DATASET ROWS:
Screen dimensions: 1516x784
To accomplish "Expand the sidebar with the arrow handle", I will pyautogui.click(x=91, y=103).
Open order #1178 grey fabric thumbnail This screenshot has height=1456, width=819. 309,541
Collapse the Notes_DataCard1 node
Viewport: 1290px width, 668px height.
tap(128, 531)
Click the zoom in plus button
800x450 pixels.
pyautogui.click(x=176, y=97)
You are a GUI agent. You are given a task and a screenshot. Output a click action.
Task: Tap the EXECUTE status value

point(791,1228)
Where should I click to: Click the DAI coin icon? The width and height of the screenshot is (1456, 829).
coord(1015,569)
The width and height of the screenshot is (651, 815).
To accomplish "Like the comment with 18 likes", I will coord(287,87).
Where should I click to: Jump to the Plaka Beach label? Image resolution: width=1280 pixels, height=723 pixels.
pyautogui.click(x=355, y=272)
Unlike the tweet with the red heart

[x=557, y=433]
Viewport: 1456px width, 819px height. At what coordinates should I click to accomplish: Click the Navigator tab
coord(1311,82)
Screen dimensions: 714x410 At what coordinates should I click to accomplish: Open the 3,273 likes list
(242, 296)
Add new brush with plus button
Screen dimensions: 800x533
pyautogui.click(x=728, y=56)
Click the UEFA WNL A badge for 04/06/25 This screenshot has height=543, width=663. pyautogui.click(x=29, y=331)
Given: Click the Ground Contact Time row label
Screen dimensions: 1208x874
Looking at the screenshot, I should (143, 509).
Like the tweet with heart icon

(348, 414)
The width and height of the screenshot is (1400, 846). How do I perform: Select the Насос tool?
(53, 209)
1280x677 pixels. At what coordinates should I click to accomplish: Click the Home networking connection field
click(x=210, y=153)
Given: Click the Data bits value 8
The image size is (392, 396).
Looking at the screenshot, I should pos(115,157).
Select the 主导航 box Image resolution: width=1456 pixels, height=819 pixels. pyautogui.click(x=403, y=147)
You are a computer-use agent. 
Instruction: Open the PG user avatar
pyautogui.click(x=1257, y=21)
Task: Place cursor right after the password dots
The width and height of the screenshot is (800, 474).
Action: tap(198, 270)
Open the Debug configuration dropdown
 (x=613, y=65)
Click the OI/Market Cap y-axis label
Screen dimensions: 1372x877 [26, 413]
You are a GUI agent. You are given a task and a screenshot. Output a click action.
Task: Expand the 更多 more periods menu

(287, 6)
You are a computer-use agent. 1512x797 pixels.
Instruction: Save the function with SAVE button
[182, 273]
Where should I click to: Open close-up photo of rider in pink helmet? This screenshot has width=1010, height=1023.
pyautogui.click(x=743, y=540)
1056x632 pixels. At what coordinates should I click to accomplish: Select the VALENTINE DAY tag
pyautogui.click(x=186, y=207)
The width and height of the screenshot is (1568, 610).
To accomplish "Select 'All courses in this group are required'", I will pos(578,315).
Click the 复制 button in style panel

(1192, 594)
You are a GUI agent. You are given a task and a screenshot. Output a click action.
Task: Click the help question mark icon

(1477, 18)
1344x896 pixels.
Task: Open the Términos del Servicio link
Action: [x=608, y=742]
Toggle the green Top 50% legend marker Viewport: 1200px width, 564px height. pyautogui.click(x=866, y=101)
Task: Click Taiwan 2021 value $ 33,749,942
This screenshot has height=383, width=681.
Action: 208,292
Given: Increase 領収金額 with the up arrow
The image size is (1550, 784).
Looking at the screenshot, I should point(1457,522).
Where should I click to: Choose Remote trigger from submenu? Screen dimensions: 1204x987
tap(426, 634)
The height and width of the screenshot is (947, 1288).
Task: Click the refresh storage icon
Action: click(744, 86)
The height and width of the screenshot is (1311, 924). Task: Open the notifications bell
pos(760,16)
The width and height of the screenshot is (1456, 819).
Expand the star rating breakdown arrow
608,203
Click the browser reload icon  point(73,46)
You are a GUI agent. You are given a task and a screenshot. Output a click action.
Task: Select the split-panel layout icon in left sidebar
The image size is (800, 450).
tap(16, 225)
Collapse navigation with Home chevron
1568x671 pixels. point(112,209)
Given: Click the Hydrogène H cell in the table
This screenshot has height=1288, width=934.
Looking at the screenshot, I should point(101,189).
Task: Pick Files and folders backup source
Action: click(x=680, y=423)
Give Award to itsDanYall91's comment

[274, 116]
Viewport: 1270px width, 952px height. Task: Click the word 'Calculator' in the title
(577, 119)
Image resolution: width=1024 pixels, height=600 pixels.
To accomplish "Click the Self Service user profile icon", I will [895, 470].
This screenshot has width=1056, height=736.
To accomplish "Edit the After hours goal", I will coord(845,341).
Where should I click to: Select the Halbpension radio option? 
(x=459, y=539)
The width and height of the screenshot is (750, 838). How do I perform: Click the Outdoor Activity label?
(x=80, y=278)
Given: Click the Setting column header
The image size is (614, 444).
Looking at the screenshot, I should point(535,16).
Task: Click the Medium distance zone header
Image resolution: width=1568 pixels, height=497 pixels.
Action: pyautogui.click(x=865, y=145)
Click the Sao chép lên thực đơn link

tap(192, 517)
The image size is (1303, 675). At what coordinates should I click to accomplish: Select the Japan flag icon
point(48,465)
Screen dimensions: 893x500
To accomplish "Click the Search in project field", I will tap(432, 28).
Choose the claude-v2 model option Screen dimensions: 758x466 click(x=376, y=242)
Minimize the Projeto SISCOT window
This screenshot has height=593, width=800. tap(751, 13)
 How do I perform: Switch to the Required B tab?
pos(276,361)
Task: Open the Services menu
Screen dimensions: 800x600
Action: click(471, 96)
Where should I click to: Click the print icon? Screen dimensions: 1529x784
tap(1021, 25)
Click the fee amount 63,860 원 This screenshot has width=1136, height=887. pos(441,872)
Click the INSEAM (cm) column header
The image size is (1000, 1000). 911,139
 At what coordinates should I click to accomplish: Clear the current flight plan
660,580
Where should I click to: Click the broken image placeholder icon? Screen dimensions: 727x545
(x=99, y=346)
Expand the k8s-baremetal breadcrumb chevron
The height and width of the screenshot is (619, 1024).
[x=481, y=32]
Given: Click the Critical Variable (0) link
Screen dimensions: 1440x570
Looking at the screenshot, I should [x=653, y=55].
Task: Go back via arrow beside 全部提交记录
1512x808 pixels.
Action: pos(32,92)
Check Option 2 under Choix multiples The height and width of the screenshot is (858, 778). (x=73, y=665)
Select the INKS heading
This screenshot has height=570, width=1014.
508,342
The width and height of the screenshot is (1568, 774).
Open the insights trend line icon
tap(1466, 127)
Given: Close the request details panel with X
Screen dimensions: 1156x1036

WORK REQUIRED: Reproduce every one of the entries above verbatim, keeping each line's wording, numbers, and punctuation unchanged.

THE ANSWER:
Screen dimensions: 1516x784
To accomplish "Expand the sidebar with the arrow handle", I will pyautogui.click(x=91, y=103).
Open order #1178 grey fabric thumbnail This screenshot has height=1456, width=819. 309,541
Collapse the Notes_DataCard1 node
Viewport: 1290px width, 668px height.
tap(128, 531)
Click the zoom in plus button
800x450 pixels.
pyautogui.click(x=176, y=97)
You are a GUI agent. You are given a task and a screenshot. Output a click action.
Task: Tap the EXECUTE status value

point(791,1228)
Where should I click to: Click the DAI coin icon? The width and height of the screenshot is (1456, 829).
coord(1015,569)
The width and height of the screenshot is (651, 815).
To accomplish "Like the comment with 18 likes", I will coord(287,87).
Where should I click to: Jump to the Plaka Beach label? Image resolution: width=1280 pixels, height=723 pixels.
pyautogui.click(x=355, y=272)
Unlike the tweet with the red heart

[x=557, y=433]
Viewport: 1456px width, 819px height. At what coordinates should I click to accomplish: Click the Navigator tab
coord(1311,82)
Screen dimensions: 714x410 At what coordinates should I click to accomplish: Open the 3,273 likes list
(242, 296)
Add new brush with plus button
Screen dimensions: 800x533
pyautogui.click(x=728, y=56)
Click the UEFA WNL A badge for 04/06/25 This screenshot has height=543, width=663. pyautogui.click(x=29, y=331)
Given: Click the Ground Contact Time row label
Screen dimensions: 1208x874
Looking at the screenshot, I should (143, 509).
Like the tweet with heart icon

(348, 414)
The width and height of the screenshot is (1400, 846). How do I perform: Select the Насос tool?
(53, 209)
1280x677 pixels. At what coordinates should I click to accomplish: Click the Home networking connection field
click(x=210, y=153)
Given: Click the Data bits value 8
The image size is (392, 396).
Looking at the screenshot, I should pos(115,157).
Select the 主导航 box Image resolution: width=1456 pixels, height=819 pixels. pyautogui.click(x=403, y=147)
You are a computer-use agent. 
Instruction: Open the PG user avatar
pyautogui.click(x=1257, y=21)
Task: Place cursor right after the password dots
The width and height of the screenshot is (800, 474).
Action: tap(198, 270)
Open the Debug configuration dropdown
 (x=613, y=65)
Click the OI/Market Cap y-axis label
Screen dimensions: 1372x877 [26, 413]
You are a GUI agent. You are given a task and a screenshot. Output a click action.
Task: Expand the 更多 more periods menu

(287, 6)
You are a computer-use agent. 1512x797 pixels.
Instruction: Save the function with SAVE button
[182, 273]
Where should I click to: Open close-up photo of rider in pink helmet? This screenshot has width=1010, height=1023.
pyautogui.click(x=743, y=540)
1056x632 pixels. At what coordinates should I click to accomplish: Select the VALENTINE DAY tag
pyautogui.click(x=186, y=207)
The width and height of the screenshot is (1568, 610).
To accomplish "Select 'All courses in this group are required'", I will pos(578,315).
Click the 复制 button in style panel

(1192, 594)
You are a GUI agent. You are given a task and a screenshot. Output a click action.
Task: Click the help question mark icon

(1477, 18)
1344x896 pixels.
Task: Open the Términos del Servicio link
Action: [x=608, y=742]
Toggle the green Top 50% legend marker Viewport: 1200px width, 564px height. pyautogui.click(x=866, y=101)
Task: Click Taiwan 2021 value $ 33,749,942
This screenshot has height=383, width=681.
Action: 208,292
Given: Increase 領収金額 with the up arrow
The image size is (1550, 784).
Looking at the screenshot, I should point(1457,522).
Where should I click to: Choose Remote trigger from submenu? Screen dimensions: 1204x987
tap(426, 634)
The height and width of the screenshot is (947, 1288).
Task: Click the refresh storage icon
Action: click(744, 86)
The height and width of the screenshot is (1311, 924). Task: Open the notifications bell
pos(760,16)
The width and height of the screenshot is (1456, 819).
Expand the star rating breakdown arrow
608,203
Click the browser reload icon  point(73,46)
You are a GUI agent. You are given a task and a screenshot. Output a click action.
Task: Select the split-panel layout icon in left sidebar
The image size is (800, 450).
tap(16, 225)
Collapse navigation with Home chevron
1568x671 pixels. point(112,209)
Given: Click the Hydrogène H cell in the table
This screenshot has height=1288, width=934.
Looking at the screenshot, I should point(101,189).
Task: Pick Files and folders backup source
Action: click(x=680, y=423)
Give Award to itsDanYall91's comment

[274, 116]
Viewport: 1270px width, 952px height. Task: Click the word 'Calculator' in the title
(577, 119)
Image resolution: width=1024 pixels, height=600 pixels.
To accomplish "Click the Self Service user profile icon", I will [895, 470].
This screenshot has width=1056, height=736.
To accomplish "Edit the After hours goal", I will coord(845,341).
Where should I click to: Select the Halbpension radio option? 
(x=459, y=539)
The width and height of the screenshot is (750, 838). How do I perform: Click the Outdoor Activity label?
(x=80, y=278)
Given: Click the Setting column header
The image size is (614, 444).
Looking at the screenshot, I should point(535,16).
Task: Click the Medium distance zone header
Image resolution: width=1568 pixels, height=497 pixels.
Action: pyautogui.click(x=865, y=145)
Click the Sao chép lên thực đơn link

tap(192, 517)
The image size is (1303, 675). At what coordinates should I click to accomplish: Select the Japan flag icon
point(48,465)
Screen dimensions: 893x500
To accomplish "Click the Search in project field", I will tap(432, 28).
Choose the claude-v2 model option Screen dimensions: 758x466 click(x=376, y=242)
Minimize the Projeto SISCOT window
This screenshot has height=593, width=800. tap(751, 13)
 How do I perform: Switch to the Required B tab?
pos(276,361)
Task: Open the Services menu
Screen dimensions: 800x600
Action: click(471, 96)
Where should I click to: Click the print icon? Screen dimensions: 1529x784
tap(1021, 25)
Click the fee amount 63,860 원 This screenshot has width=1136, height=887. pos(441,872)
Click the INSEAM (cm) column header
The image size is (1000, 1000). 911,139
 At what coordinates should I click to accomplish: Clear the current flight plan
660,580
Where should I click to: Click the broken image placeholder icon? Screen dimensions: 727x545
(x=99, y=346)
Expand the k8s-baremetal breadcrumb chevron
The height and width of the screenshot is (619, 1024).
[x=481, y=32]
Given: Click the Critical Variable (0) link
Screen dimensions: 1440x570
Looking at the screenshot, I should [x=653, y=55].
Task: Go back via arrow beside 全部提交记录
1512x808 pixels.
Action: pos(32,92)
Check Option 2 under Choix multiples The height and width of the screenshot is (858, 778). (x=73, y=665)
Select the INKS heading
This screenshot has height=570, width=1014.
508,342
The width and height of the screenshot is (1568, 774).
Open the insights trend line icon
tap(1466, 127)
Given: Close the request details panel with X
Screen dimensions: 1156x1036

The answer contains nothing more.